En effet : par exemple, quand je dois traverser la rue, j’ai des suppositions sur le fait que les voitures ne se téléportent pas, ne peuvent pas faire monter à 150 km à l’heure en quelques secondes, etc., donc je prédis la vitesse d’une voiture basée sur mes suppositions. Je connais suffisamment de choses sur le déplacement des objets dans l’espace, la gravité, pour savoir que je peux traverser la rue sans me faire écraser. Même chose quand je marche, quand j’attrape des objets. La stabilité des objets dans l’espace, c’est le niveau zéro de la supposition. Et faire des tours de magie, c’est prendre à contrepied de suppositions très ancrées comme celles-là.

C’est donc aussi une question de confiance ?

Bien sûr, il y a de la confiance dans la cognition sociale. Nos suppositions sont basées sur la confiance. Mon cerveau a besoin de prédire pour pouvoir s’adapter. Et nos a priori conditionnent nos réactions. On ne peut tout traiter de manière hyper précise, donc on fait des approximations, des suppositions, des prédictions… et ça marche relativement très bien ! Tout ça, d’une manière automatique.

Notre cerveau nous joue des tours, mais est-ce si grave dans le fond ?

Non. De toute façon, ce n’est pas possible de déjouer les biais de notre cerveau, et ce n’est pas souhaitable. On a besoin de ces représentations mentales parce que c’est ça qui crée notre subjectivité. Notre subjectivité est importante pour la cohésion sociale, on en a besoin, elle est même essentielle, car nous sommes avant tout des animaux sociaux. Si je traite ma mère comme je traite ma voisine dans un souci d’équité et d’objectivité, ça ne fonctionnera pas !

Comment expliquer le succès des fake news aujourd’hui ?

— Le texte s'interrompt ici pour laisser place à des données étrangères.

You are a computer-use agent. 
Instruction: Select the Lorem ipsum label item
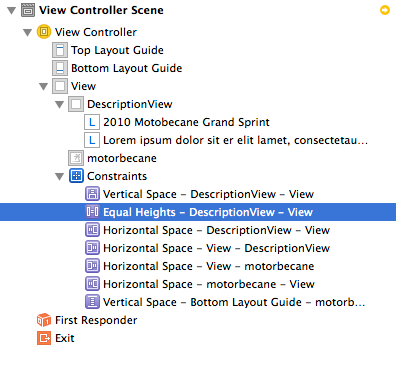coord(235,140)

Les fake news n’ont rien de nouveau, elles ont toujours existé, même au temps de l’Egypte ancienne. Si ça marche, parce que ça concerne des sujets ambigus, incertains ou nouveaux. C’est cette ambiguïté qui fait que notre interprétation du réel devient beaucoup plus multiple. Il y a deux sortes de fake news intentionnelles : politiques (idéologiques) et économiques. Au-delà des fake news, ce qui est le plus dangereux aujourd’hui, c’est le fait que les inégalités sont en train de se creuser, ça érode la confiance, ça crée des polarisations. Finalement, les fake news sont seulement la pointe de l’iceberg par rapport à des problèmes plus graves qui mettent en péril nos sociétés démocratiques.